For more than a decade now, Metalocalypse fans have been patiently waiting for a conclusion to the series. The animated dark comedy created by Brendon Small (Home Movies) and Tommy Blacha aired for four seasons on Adult Swim from 2006 to 2012, chronicling the exaggerated antics of Dethklok, the world’s biggest death-metal band. In each episode, rhythm guitarist Toki Wartooth, bass guitarist William “Murderface Murderface” Murderface, Pickles the drummer, lead guitarist Skwisgaar Skwigelf, and frontman vocalist Nathan Explosion deal with their worldwide musical dominance and the shadowy cabal trying to bring them down.
The show, if you didn’t already guess from the band members’ names, is an exercise in hyperbole, a cheeky love letter to the self-mythologizing bravado of death metal. Metalocalypse is bursting at the seams with gore, flying viscera, and wide-scale destruction, alongside celebrity cameos from some of the biggest musicians in the genre. The showgradually morphed from a dark comedy into a full-blown epic dark fantasy, complete with its own elaborate mythos involving an impending “Metalocalypse” that threatens to plunge the world into perpetual chaos and usher forth a new dark age of chthonic horrors.

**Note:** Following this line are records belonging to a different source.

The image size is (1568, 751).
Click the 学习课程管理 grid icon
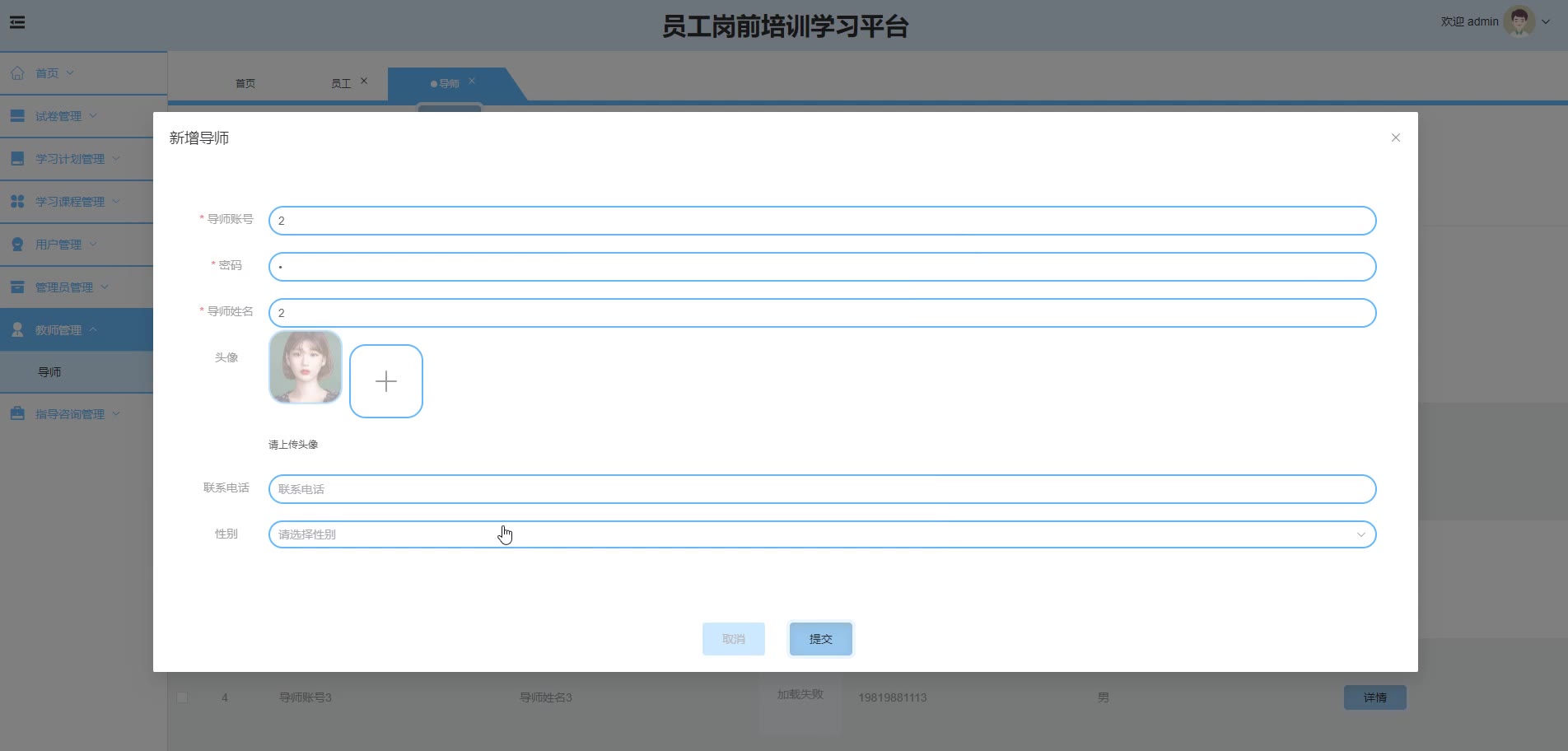pyautogui.click(x=17, y=202)
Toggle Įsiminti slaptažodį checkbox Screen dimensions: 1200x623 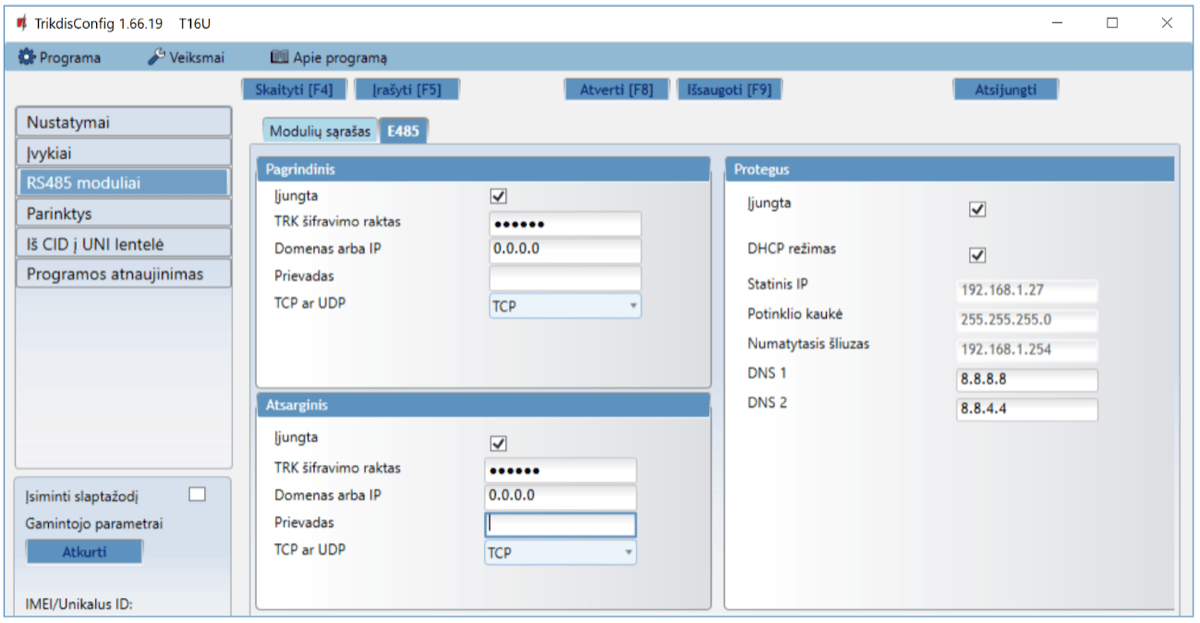[x=197, y=493]
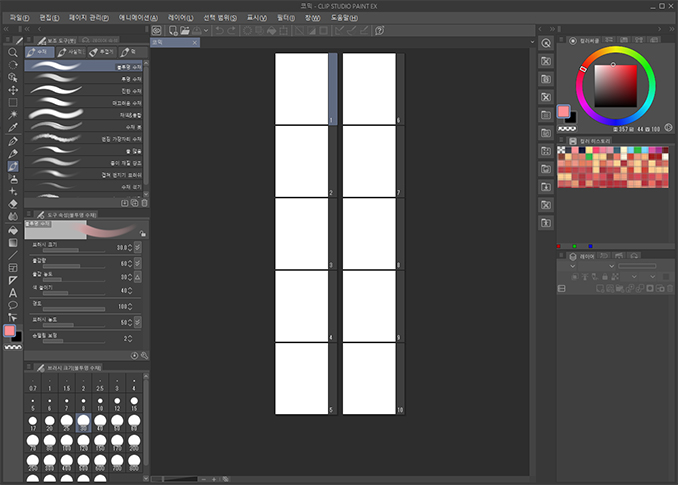
Task: Delete sub tool with trash icon
Action: 144,202
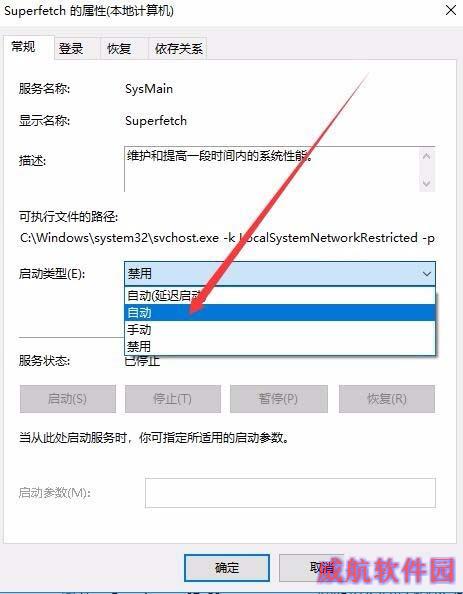Click the 暂停(P) button
Image resolution: width=463 pixels, height=594 pixels.
[x=279, y=399]
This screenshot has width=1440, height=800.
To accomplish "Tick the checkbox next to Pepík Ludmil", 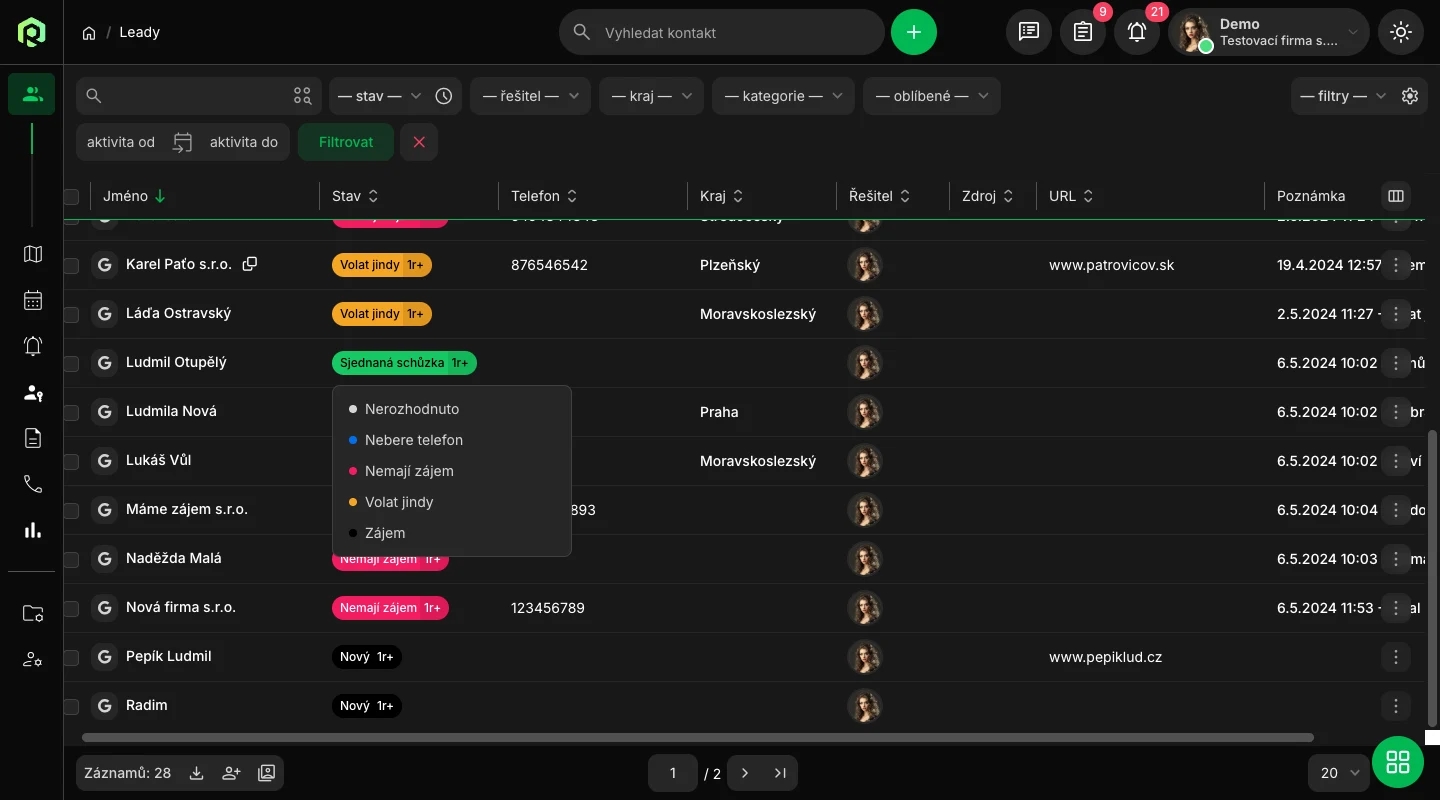I will point(71,658).
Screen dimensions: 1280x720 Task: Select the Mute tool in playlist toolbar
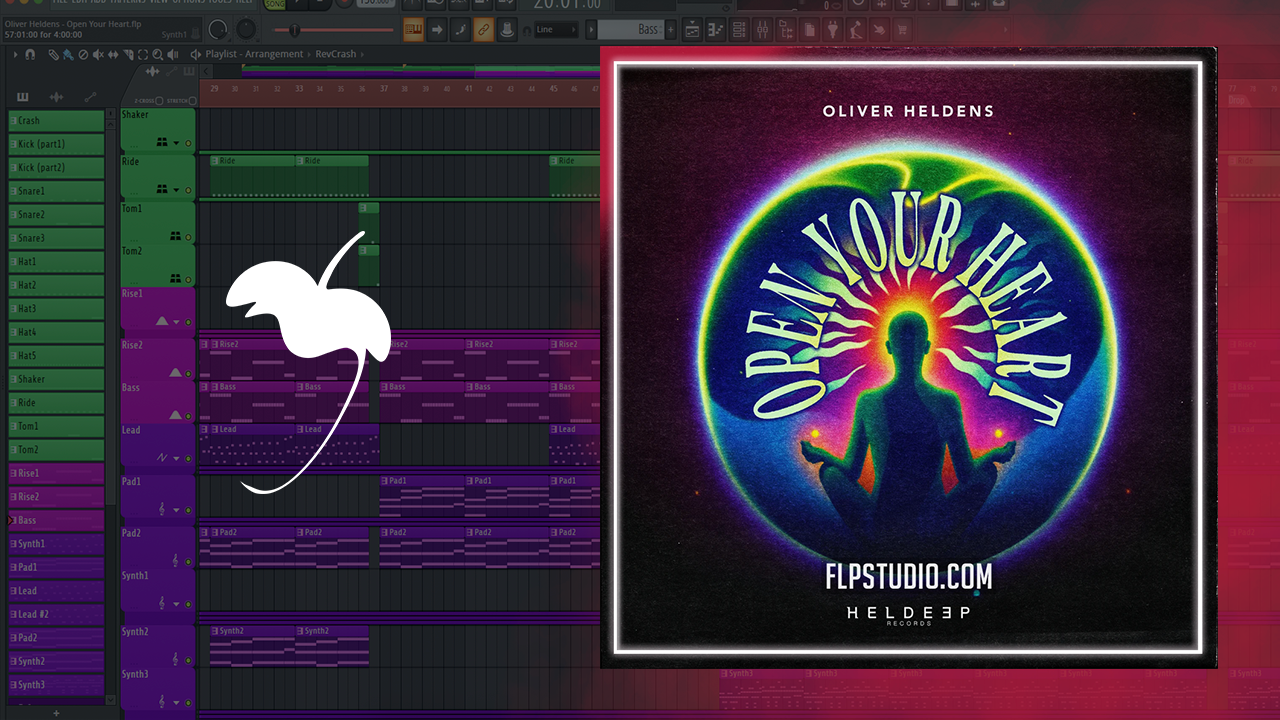pyautogui.click(x=97, y=54)
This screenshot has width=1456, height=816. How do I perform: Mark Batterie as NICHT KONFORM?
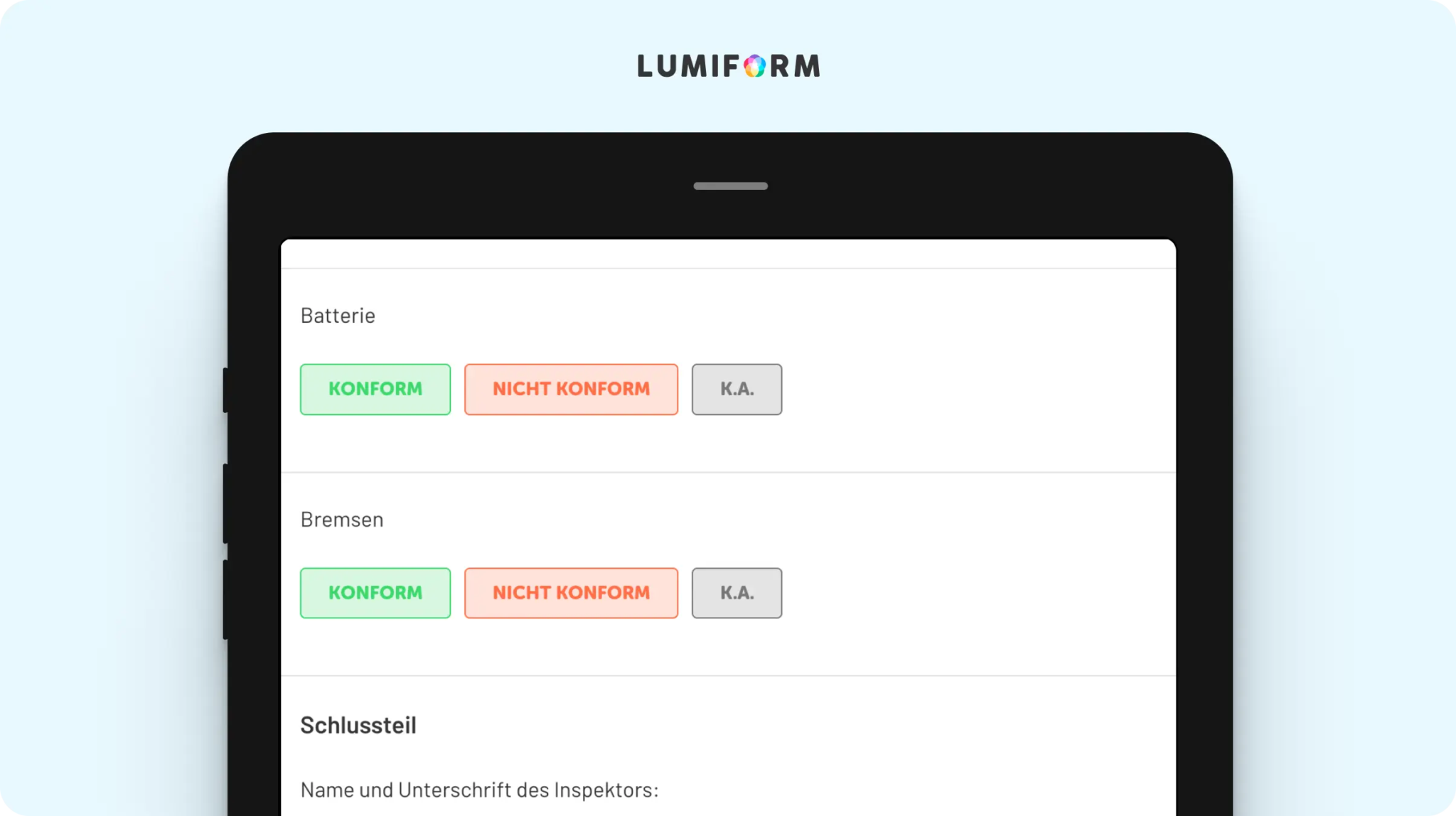[x=571, y=390]
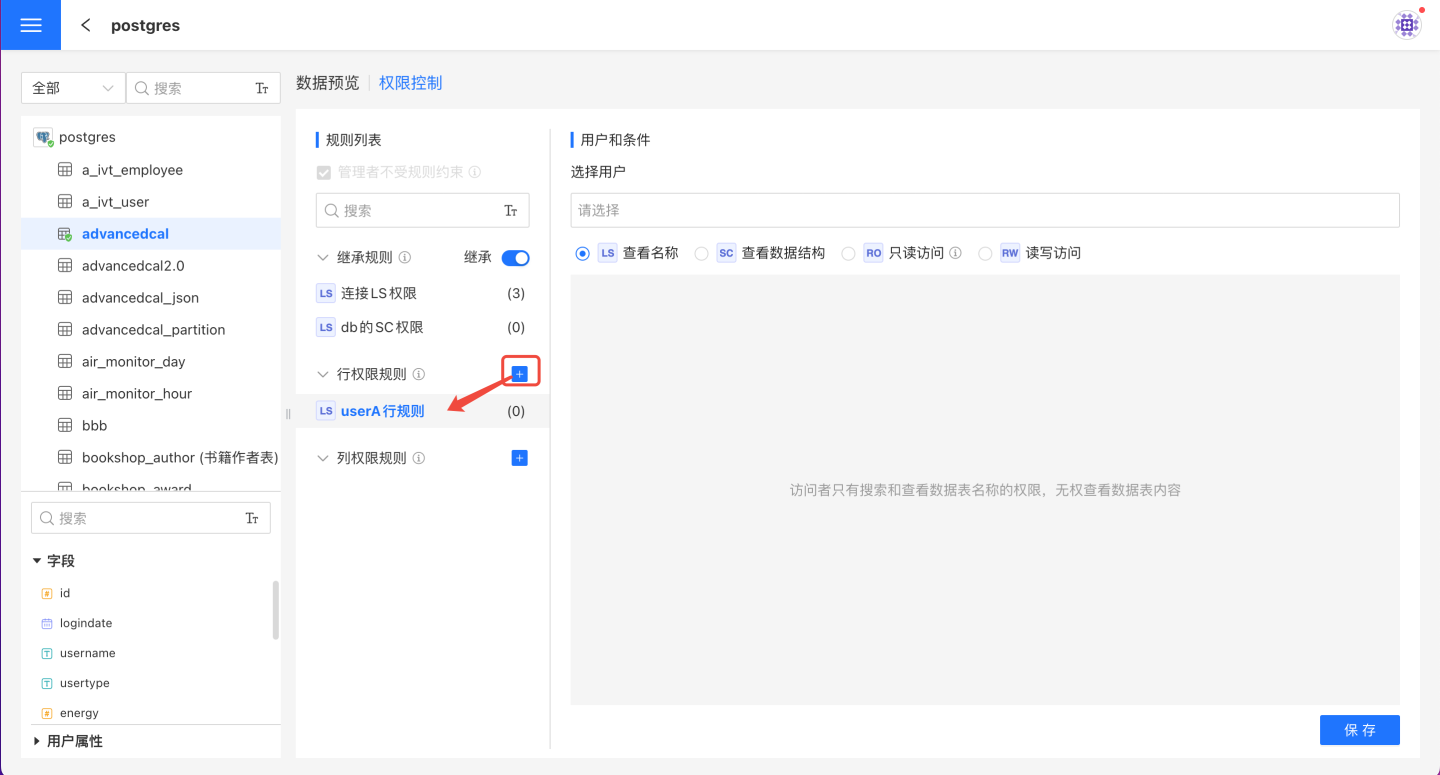This screenshot has width=1440, height=775.
Task: Switch to the 数据预览 tab
Action: point(327,83)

Nearly a decade after the 2013 release of Metalocalypse: The Doomstar Requiem, a one-hour rock opera intended to resolve the cliffhanger from the end of the show’s fourth season, Metalocalypse has finally returned with Metalocalypse: Army of the Doomstar, the series’ feature-length final chapter. This 72-minute movie sees the bandmates finally confronting their destinies as either the potential saviors of humanity or its destroyers. And damn, was it worth the wait.